> [Task statement] The lines wanted are those from the one containing "The height and width of the screenshot is (656, 1078)." to the last line of the entries below; output them exactly, leaving out pictures.

─── Excerpted records ───

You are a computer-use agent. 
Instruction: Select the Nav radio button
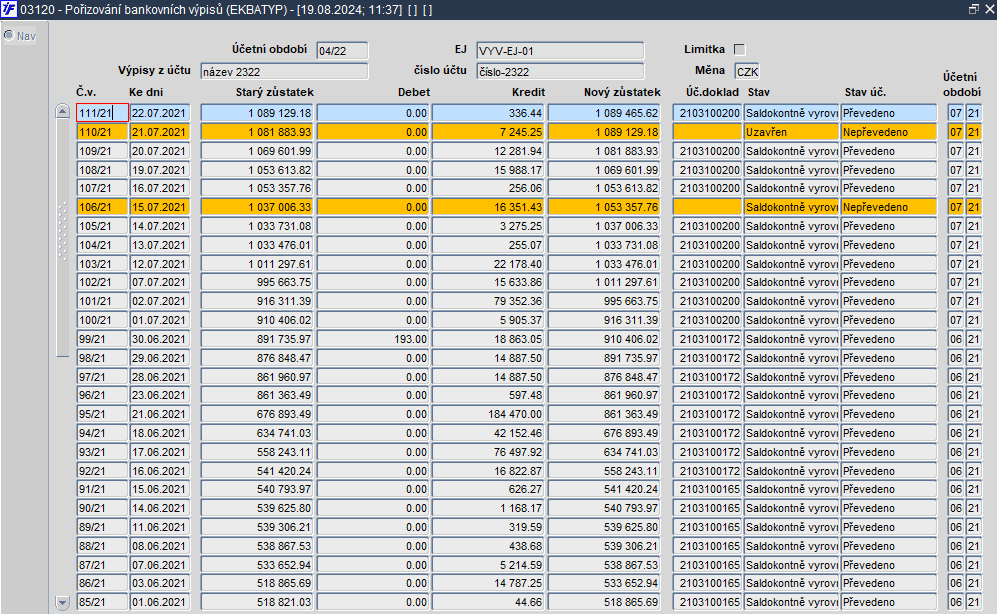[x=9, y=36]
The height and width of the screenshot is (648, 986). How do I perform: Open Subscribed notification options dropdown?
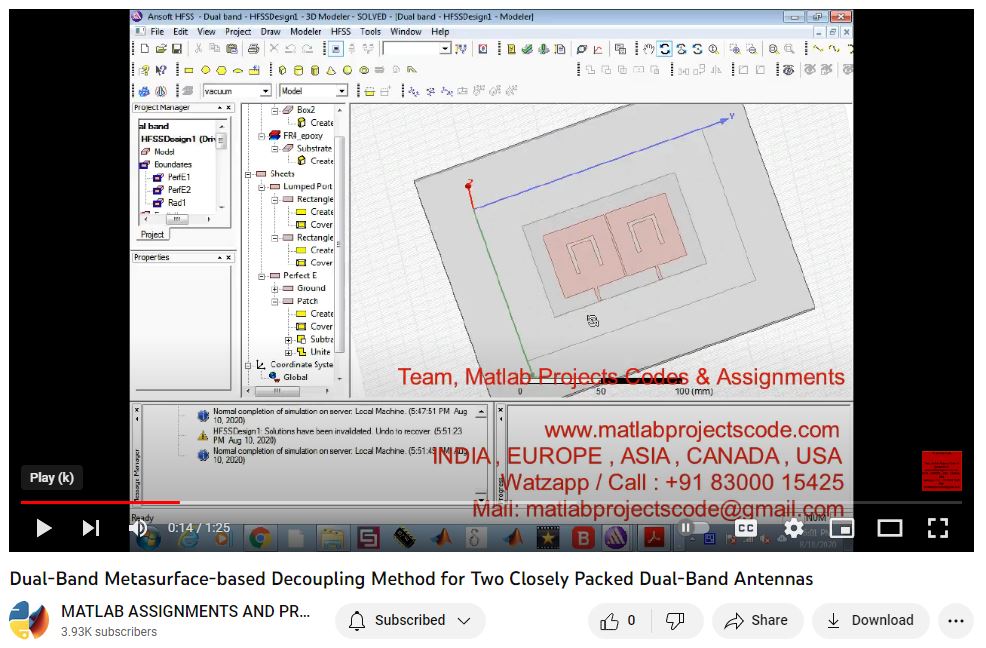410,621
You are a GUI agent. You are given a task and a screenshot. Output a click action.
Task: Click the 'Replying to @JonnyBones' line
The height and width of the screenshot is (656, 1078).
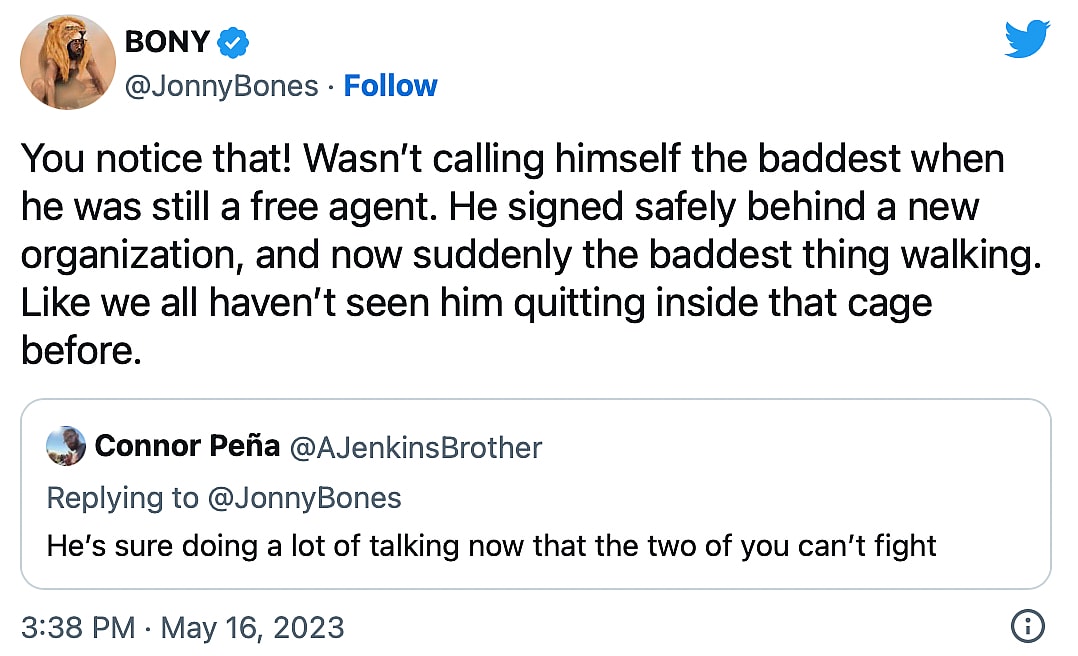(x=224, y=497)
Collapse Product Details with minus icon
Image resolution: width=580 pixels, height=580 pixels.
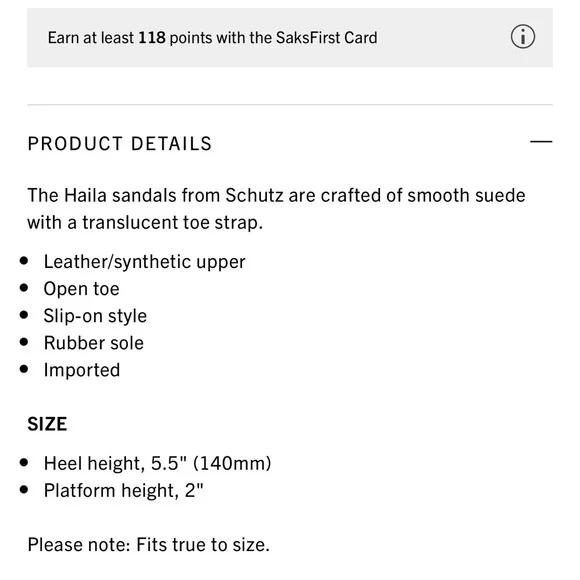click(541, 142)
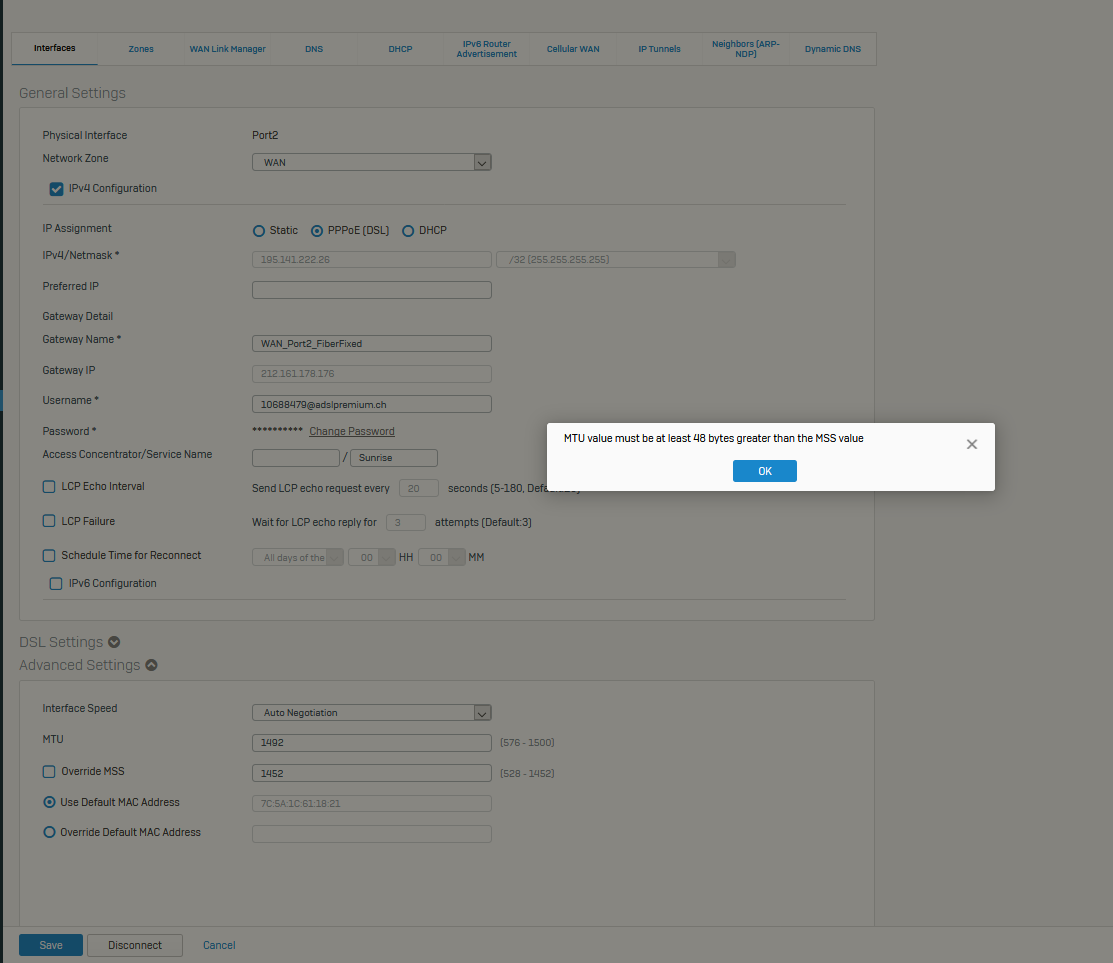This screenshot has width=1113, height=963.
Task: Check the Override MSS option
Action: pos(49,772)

───

> [Task response]
The height and width of the screenshot is (656, 1078).
(x=224, y=497)
Collapse Product Details with minus icon
Image resolution: width=580 pixels, height=580 pixels.
click(541, 142)
This screenshot has width=1113, height=963.
Task: Check the Override MSS option
Action: pos(49,772)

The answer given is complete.